You only have a narrow window—each year from the evening of November 1 to November 2, to be precise—to witness the Day of the Dead celebrations in Pátzcuaro, Michoacán. Book in advance, because plenty of other people will have had the same idea. However, while Pátzcuaro is technically the magic town, for all the real Día de Muertos action, a visit to Isla Janitzio (located in the Lago de Pátzcuaro) is practically obligatory. Spend the afternoon in the village before hopping on a boat to the island, where people climb to a hilltop churchyard in the evening to light candles for their loved ones. Remember to remain respectful of those holding vigils.
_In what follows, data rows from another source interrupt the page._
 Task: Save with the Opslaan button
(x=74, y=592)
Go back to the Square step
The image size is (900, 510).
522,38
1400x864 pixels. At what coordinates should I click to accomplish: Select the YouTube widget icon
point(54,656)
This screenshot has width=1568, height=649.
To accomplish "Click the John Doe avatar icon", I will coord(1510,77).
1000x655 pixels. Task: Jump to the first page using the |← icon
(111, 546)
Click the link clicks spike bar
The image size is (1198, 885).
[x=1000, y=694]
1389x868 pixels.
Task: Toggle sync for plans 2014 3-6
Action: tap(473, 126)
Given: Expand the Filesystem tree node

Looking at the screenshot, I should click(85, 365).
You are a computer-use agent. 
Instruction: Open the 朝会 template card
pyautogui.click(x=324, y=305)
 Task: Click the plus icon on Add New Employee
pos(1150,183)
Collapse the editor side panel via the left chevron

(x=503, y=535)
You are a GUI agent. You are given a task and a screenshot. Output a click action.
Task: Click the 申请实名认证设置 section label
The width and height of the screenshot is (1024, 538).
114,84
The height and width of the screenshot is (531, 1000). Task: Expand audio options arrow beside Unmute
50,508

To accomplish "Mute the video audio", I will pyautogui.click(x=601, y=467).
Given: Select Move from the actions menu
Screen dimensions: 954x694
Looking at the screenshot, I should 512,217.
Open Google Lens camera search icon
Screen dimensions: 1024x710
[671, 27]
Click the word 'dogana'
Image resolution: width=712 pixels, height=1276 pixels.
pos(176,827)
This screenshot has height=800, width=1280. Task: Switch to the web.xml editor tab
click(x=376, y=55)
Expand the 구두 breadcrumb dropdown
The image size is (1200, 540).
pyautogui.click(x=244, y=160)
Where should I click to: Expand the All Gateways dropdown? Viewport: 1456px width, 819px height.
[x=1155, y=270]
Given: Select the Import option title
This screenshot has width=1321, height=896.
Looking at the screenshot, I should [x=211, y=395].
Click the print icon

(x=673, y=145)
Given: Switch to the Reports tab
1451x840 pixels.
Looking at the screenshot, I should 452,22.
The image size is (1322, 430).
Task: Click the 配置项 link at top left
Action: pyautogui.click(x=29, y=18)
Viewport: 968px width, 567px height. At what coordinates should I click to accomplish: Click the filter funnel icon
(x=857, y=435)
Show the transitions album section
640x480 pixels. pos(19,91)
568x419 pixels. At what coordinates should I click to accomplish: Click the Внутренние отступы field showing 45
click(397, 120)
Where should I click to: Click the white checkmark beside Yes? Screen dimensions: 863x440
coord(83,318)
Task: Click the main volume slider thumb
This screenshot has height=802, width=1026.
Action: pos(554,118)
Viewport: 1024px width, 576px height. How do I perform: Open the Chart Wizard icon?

Mexico’s most surreal destination in what’s an already pretty surreal country, Xilitla, nestled in the lush jungle in the south of San Luis Potosí state, has a certain misty and beguiling mountainous charm, but it’s clear that everyone’s really there to pay a visit to nearby Las Pozas. That 80-acre jungle sculpture park, which was crafted in swooping and mysterious concrete shapes by British eccentric Edward James over nearly 40 years in homage to his beloved orchid collection, is easily one of Mexico's coolest magic town attractions, especially for visitors who are transported by large-scale artwork.
As the home state of tourist favorites Cancún, Playa del Carmen, and Tulum, Quintana Roo probably rings a bell. However, if you deviate from the well-trodden tourist path even a little bit, heading south towards the Guatemalan border, you’ll be rewarded with one of Mexico’s most spectacular natural attractions. Lago de los Siete Colores (Lake of Seven Colors), named for its tonally distinct shades of blue, green, and turquoise, is the main draw in the magic town of Bacalar. Take a couple of days just to hang out lakeside in this laid-back village.
Renowned for spiritual goings-on and an elevated number of reported UFO sightings, there’s possibly something in the water in the intriguing (and perhaps literally) magic town of Tepoztlán, Morelos. Situated south of the capital—and not to be confused with the northern town of the same name in the State of Mexico—Tepoztlán is also one of the best pueblos mágicos for food lovers, particularly those who eschew animal products and are interested in the kind of delicacies that were eaten before Spanish influence. However, if Space Age spiritualism and vegan cuisine aren’t up your street, you can always hike up the Tepozteco mountain and explore the archaeological site squatting precariously at its peak.
Mexico’s not exactly short on colorful towns seemingly created for Instagram, but one that stands out amid the sea of pastel facades and zany street art—if only for real commitment to a theme—is Izamal, Yucatán. Better known as the Yellow Town, all the buildings in the heart of this unassuming pueblo are bathed in a pleasingly canary-colored glow, meaning you can’t help but feel at least marginally cheerful as you stroll through the streets and explore the sprawling Ex Convento de San Antonio de Padua, a monastery dating to 1561 (pictured above).